Stored items
= = = = = = =
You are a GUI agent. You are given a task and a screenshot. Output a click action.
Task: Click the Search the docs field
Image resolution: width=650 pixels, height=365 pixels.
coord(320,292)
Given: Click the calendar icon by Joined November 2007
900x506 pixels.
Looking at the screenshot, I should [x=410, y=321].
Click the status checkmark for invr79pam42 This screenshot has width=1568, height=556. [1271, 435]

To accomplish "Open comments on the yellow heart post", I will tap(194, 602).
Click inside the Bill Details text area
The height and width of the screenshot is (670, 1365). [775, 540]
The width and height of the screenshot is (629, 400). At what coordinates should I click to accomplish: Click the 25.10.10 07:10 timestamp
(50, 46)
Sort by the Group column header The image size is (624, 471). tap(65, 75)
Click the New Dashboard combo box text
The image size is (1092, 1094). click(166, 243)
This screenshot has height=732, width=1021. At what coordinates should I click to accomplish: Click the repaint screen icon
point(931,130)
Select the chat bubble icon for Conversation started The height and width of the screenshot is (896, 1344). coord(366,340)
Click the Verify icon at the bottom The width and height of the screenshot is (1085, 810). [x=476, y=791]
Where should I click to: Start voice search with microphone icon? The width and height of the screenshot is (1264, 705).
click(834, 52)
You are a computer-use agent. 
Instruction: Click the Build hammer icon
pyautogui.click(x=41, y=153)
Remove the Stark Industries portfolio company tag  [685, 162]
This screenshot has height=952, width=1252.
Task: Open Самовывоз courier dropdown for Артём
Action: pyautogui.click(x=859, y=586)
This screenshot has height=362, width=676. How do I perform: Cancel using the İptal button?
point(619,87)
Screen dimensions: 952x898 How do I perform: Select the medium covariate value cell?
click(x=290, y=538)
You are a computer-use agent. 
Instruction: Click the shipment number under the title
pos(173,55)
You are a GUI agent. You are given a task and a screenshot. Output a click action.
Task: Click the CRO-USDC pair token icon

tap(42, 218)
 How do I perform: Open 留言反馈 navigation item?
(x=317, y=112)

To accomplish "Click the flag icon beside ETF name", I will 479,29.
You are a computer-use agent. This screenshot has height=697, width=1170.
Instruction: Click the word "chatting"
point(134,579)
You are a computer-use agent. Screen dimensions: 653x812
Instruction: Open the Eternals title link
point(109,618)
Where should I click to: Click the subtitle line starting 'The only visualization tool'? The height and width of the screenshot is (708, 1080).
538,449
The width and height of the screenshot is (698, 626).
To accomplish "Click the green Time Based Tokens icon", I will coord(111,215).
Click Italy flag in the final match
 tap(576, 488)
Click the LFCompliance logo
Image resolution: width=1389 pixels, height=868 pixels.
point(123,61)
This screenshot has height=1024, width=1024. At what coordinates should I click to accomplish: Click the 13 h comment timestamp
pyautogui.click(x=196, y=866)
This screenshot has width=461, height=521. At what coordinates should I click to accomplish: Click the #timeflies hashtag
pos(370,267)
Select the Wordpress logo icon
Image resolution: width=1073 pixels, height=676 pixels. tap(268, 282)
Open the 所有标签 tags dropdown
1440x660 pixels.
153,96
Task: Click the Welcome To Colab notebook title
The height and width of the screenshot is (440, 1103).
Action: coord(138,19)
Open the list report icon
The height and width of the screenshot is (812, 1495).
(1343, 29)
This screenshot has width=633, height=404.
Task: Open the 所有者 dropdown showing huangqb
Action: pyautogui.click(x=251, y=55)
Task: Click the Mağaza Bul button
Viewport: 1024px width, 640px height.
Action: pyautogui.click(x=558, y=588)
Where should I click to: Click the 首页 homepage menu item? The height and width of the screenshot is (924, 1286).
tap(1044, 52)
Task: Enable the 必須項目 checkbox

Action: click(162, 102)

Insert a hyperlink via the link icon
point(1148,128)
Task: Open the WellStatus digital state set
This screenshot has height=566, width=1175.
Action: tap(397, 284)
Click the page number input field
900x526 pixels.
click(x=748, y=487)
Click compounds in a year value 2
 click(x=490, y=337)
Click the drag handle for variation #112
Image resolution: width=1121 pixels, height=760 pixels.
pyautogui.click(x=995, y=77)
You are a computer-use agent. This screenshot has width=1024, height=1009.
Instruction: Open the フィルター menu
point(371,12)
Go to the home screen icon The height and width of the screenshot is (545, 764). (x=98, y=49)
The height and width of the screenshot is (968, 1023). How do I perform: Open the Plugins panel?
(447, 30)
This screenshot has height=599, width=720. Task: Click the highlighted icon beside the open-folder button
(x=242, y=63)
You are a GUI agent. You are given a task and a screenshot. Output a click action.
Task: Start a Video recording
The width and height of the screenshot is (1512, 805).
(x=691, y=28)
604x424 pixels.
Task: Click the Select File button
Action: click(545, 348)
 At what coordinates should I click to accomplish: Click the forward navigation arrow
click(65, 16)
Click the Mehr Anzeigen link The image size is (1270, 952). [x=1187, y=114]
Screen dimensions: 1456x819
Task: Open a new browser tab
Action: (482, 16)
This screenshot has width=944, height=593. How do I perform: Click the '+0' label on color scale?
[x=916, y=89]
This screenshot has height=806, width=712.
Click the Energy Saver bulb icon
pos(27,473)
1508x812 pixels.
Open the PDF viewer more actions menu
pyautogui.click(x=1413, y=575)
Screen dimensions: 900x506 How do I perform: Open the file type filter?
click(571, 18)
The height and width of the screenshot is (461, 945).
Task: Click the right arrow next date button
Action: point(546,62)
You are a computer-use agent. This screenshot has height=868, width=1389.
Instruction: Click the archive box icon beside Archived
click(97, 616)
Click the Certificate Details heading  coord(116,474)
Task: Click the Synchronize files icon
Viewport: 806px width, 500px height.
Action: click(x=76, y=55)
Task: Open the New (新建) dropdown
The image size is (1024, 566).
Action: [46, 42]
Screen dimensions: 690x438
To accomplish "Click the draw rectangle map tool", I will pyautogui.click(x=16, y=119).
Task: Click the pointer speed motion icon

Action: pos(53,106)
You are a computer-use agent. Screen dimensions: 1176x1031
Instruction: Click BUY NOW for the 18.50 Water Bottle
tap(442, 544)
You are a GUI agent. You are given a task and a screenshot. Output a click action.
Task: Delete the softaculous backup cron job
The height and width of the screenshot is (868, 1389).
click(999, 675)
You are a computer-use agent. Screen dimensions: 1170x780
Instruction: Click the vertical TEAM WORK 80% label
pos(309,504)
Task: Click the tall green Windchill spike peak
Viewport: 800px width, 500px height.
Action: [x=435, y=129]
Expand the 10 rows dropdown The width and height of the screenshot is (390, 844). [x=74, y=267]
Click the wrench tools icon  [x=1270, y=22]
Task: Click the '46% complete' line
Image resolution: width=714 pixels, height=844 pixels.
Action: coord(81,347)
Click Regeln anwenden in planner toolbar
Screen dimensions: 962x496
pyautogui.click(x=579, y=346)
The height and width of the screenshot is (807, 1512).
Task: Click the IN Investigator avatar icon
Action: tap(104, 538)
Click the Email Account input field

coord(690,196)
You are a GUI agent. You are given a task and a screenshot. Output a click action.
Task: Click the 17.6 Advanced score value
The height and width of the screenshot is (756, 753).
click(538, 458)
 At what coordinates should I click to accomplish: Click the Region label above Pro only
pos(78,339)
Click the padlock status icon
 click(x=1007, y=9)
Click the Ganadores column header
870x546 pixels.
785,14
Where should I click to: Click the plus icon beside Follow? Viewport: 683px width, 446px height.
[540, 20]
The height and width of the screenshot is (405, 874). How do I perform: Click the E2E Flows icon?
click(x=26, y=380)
= = = = = = =
Rewrite the listing above so that every "GUI agent" reads "screen assistant", with everything else unchanged.

Exercise output »
You are a screen assistant. You are given a task and a screenshot. Output a click action.
Task: Click the Search the docs field
Image resolution: width=650 pixels, height=365 pixels.
coord(320,292)
Given: Click the calendar icon by Joined November 2007
900x506 pixels.
Looking at the screenshot, I should [x=410, y=321].
Click the status checkmark for invr79pam42 This screenshot has width=1568, height=556. [1271, 435]

To accomplish "Open comments on the yellow heart post", I will tap(194, 602).
Click inside the Bill Details text area
The height and width of the screenshot is (670, 1365). [775, 540]
The width and height of the screenshot is (629, 400). At what coordinates should I click to accomplish: Click the 25.10.10 07:10 timestamp
(50, 46)
Sort by the Group column header The image size is (624, 471). tap(65, 75)
Click the New Dashboard combo box text
The image size is (1092, 1094). click(166, 243)
This screenshot has height=732, width=1021. At what coordinates should I click to accomplish: Click the repaint screen icon
point(931,130)
Select the chat bubble icon for Conversation started The height and width of the screenshot is (896, 1344). coord(366,340)
Click the Verify icon at the bottom The width and height of the screenshot is (1085, 810). [x=476, y=791]
Where should I click to: Start voice search with microphone icon? The width and height of the screenshot is (1264, 705).
click(834, 52)
You are a computer-use agent. 
Instruction: Click the Build hammer icon
pyautogui.click(x=41, y=153)
Remove the Stark Industries portfolio company tag  [685, 162]
This screenshot has height=952, width=1252.
Task: Open Самовывоз courier dropdown for Артём
Action: pyautogui.click(x=859, y=586)
This screenshot has height=362, width=676. How do I perform: Cancel using the İptal button?
point(619,87)
Screen dimensions: 952x898 How do I perform: Select the medium covariate value cell?
click(x=290, y=538)
You are a computer-use agent. 
Instruction: Click the shipment number under the title
pos(173,55)
You are a screen assistant. You are given a task and a screenshot. Output a click action.
Task: Click the CRO-USDC pair token icon

tap(42, 218)
 How do I perform: Open 留言反馈 navigation item?
(x=317, y=112)

To accomplish "Click the flag icon beside ETF name", I will 479,29.
You are a computer-use agent. This screenshot has height=697, width=1170.
Instruction: Click the word "chatting"
point(134,579)
You are a computer-use agent. Screen dimensions: 653x812
Instruction: Open the Eternals title link
point(109,618)
Where should I click to: Click the subtitle line starting 'The only visualization tool'? The height and width of the screenshot is (708, 1080).
538,449
The width and height of the screenshot is (698, 626).
To accomplish "Click the green Time Based Tokens icon", I will coord(111,215).
Click Italy flag in the final match
 tap(576, 488)
Click the LFCompliance logo
Image resolution: width=1389 pixels, height=868 pixels.
point(123,61)
This screenshot has height=1024, width=1024. At what coordinates should I click to accomplish: Click the 13 h comment timestamp
pyautogui.click(x=196, y=866)
This screenshot has width=461, height=521. At what coordinates should I click to accomplish: Click the #timeflies hashtag
pos(370,267)
Select the Wordpress logo icon
Image resolution: width=1073 pixels, height=676 pixels. tap(268, 282)
Open the 所有标签 tags dropdown
1440x660 pixels.
153,96
Task: Click the Welcome To Colab notebook title
The height and width of the screenshot is (440, 1103).
Action: coord(138,19)
Open the list report icon
The height and width of the screenshot is (812, 1495).
(1343, 29)
This screenshot has width=633, height=404.
Task: Open the 所有者 dropdown showing huangqb
Action: pyautogui.click(x=251, y=55)
Task: Click the Mağaza Bul button
Viewport: 1024px width, 640px height.
Action: pyautogui.click(x=558, y=588)
Where should I click to: Click the 首页 homepage menu item? The height and width of the screenshot is (924, 1286).
tap(1044, 52)
Task: Enable the 必須項目 checkbox

Action: click(162, 102)

Insert a hyperlink via the link icon
point(1148,128)
Task: Open the WellStatus digital state set
This screenshot has height=566, width=1175.
Action: tap(397, 284)
Click the page number input field
900x526 pixels.
click(x=748, y=487)
Click compounds in a year value 2
 click(x=490, y=337)
Click the drag handle for variation #112
Image resolution: width=1121 pixels, height=760 pixels.
pyautogui.click(x=995, y=77)
You are a computer-use agent. This screenshot has width=1024, height=1009.
Instruction: Open the フィルター menu
point(371,12)
Go to the home screen icon The height and width of the screenshot is (545, 764). (x=98, y=49)
The height and width of the screenshot is (968, 1023). How do I perform: Open the Plugins panel?
(447, 30)
This screenshot has height=599, width=720. Task: Click the highlighted icon beside the open-folder button
(x=242, y=63)
You are a screen assistant. You are given a task and a screenshot. Output a click action.
Task: Start a Video recording
The width and height of the screenshot is (1512, 805).
(x=691, y=28)
604x424 pixels.
Task: Click the Select File button
Action: click(545, 348)
 At what coordinates should I click to accomplish: Click the forward navigation arrow
click(65, 16)
Click the Mehr Anzeigen link The image size is (1270, 952). [x=1187, y=114]
Screen dimensions: 1456x819
Task: Open a new browser tab
Action: (482, 16)
This screenshot has width=944, height=593. How do I perform: Click the '+0' label on color scale?
[x=916, y=89]
This screenshot has height=806, width=712.
Click the Energy Saver bulb icon
pos(27,473)
1508x812 pixels.
Open the PDF viewer more actions menu
pyautogui.click(x=1413, y=575)
Screen dimensions: 900x506 How do I perform: Open the file type filter?
click(571, 18)
The height and width of the screenshot is (461, 945).
Task: Click the right arrow next date button
Action: point(546,62)
You are a computer-use agent. This screenshot has height=868, width=1389.
Instruction: Click the archive box icon beside Archived
click(97, 616)
Click the Certificate Details heading  coord(116,474)
Task: Click the Synchronize files icon
Viewport: 806px width, 500px height.
Action: click(x=76, y=55)
Task: Open the New (新建) dropdown
The image size is (1024, 566).
Action: [46, 42]
Screen dimensions: 690x438
To accomplish "Click the draw rectangle map tool", I will pyautogui.click(x=16, y=119).
Task: Click the pointer speed motion icon

Action: pos(53,106)
You are a computer-use agent. Screen dimensions: 1176x1031
Instruction: Click BUY NOW for the 18.50 Water Bottle
tap(442, 544)
You are a screen assistant. You are given a task and a screenshot. Output a click action.
Task: Delete the softaculous backup cron job
The height and width of the screenshot is (868, 1389).
click(999, 675)
You are a computer-use agent. Screen dimensions: 1170x780
Instruction: Click the vertical TEAM WORK 80% label
pos(309,504)
Task: Click the tall green Windchill spike peak
Viewport: 800px width, 500px height.
Action: [x=435, y=129]
Expand the 10 rows dropdown The width and height of the screenshot is (390, 844). [x=74, y=267]
Click the wrench tools icon  [x=1270, y=22]
Task: Click the '46% complete' line
Image resolution: width=714 pixels, height=844 pixels.
Action: coord(81,347)
Click Regeln anwenden in planner toolbar
Screen dimensions: 962x496
pyautogui.click(x=579, y=346)
The height and width of the screenshot is (807, 1512).
Task: Click the IN Investigator avatar icon
Action: tap(104, 538)
Click the Email Account input field

coord(690,196)
You are a screen assistant. You are given a task and a screenshot. Output a click action.
Task: Click the 17.6 Advanced score value
The height and width of the screenshot is (756, 753).
click(538, 458)
 At what coordinates should I click to accomplish: Click the Region label above Pro only
pos(78,339)
Click the padlock status icon
 click(x=1007, y=9)
Click the Ganadores column header
870x546 pixels.
785,14
Where should I click to: Click the plus icon beside Follow? Viewport: 683px width, 446px height.
[540, 20]
The height and width of the screenshot is (405, 874). How do I perform: Click the E2E Flows icon?
click(x=26, y=380)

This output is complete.